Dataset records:

◇ ◇ ◇ ◇ ◇ ◇ ◇

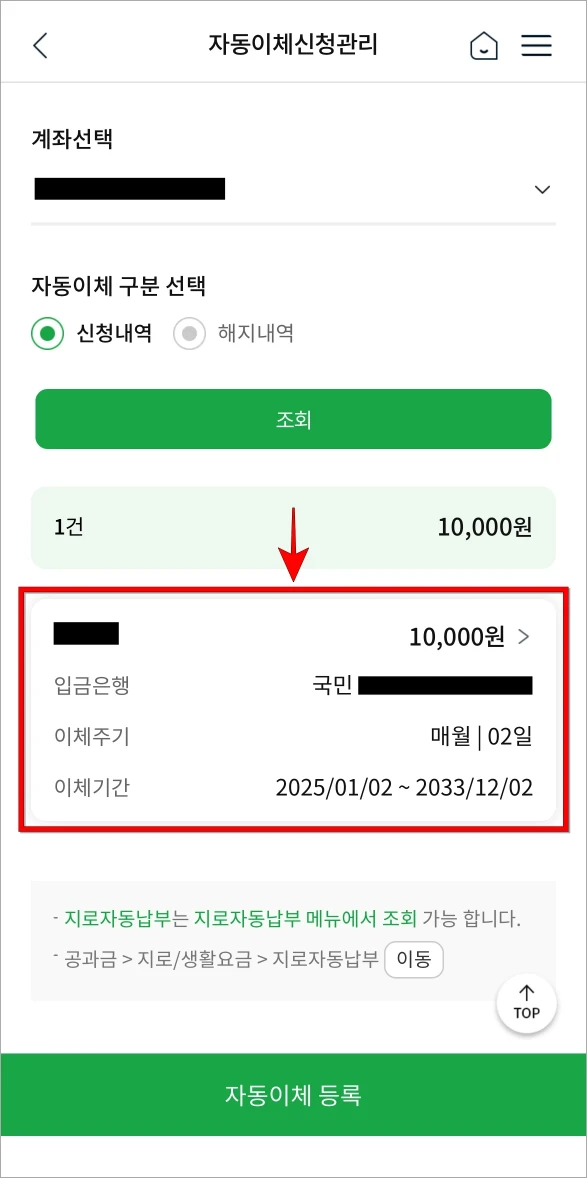Tap the TOP button to scroll up
This screenshot has height=1178, width=587.
(x=527, y=1003)
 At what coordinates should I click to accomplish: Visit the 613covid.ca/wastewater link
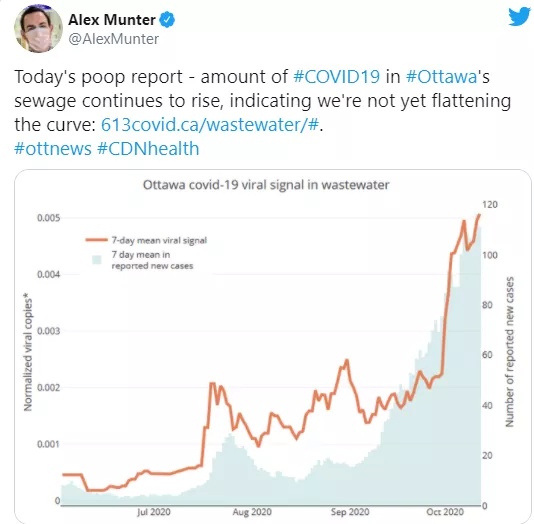[x=210, y=125]
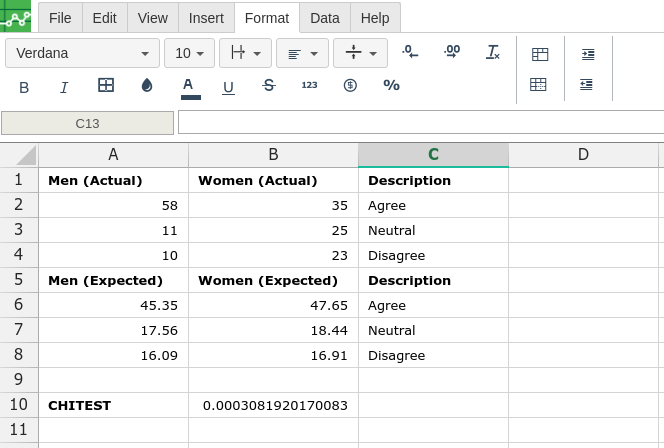Open the horizontal alignment dropdown

[302, 53]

◇ ◇ ◇ ◇ ◇ ◇ ◇

▶ EXERCISE AIM
Rewrite the rows above as a Markdown table with the columns Number and Row text, numbering each nonblank line in order and skipping blank lines. Leave the pictures out.

▶ RESPONSE
| Number | Row text |
|---|---|
| 1 | Tap the TOP button to scroll up |
| 2 | This screenshot has height=1178, width=587. |
| 3 | (x=527, y=1003) |
| 4 |  At what coordinates should I click to accomplish: Visit the 613covid.ca/wastewater link |
| 5 | [x=210, y=125] |
| 6 | Open the horizontal alignment dropdown |
| 7 | [302, 53] |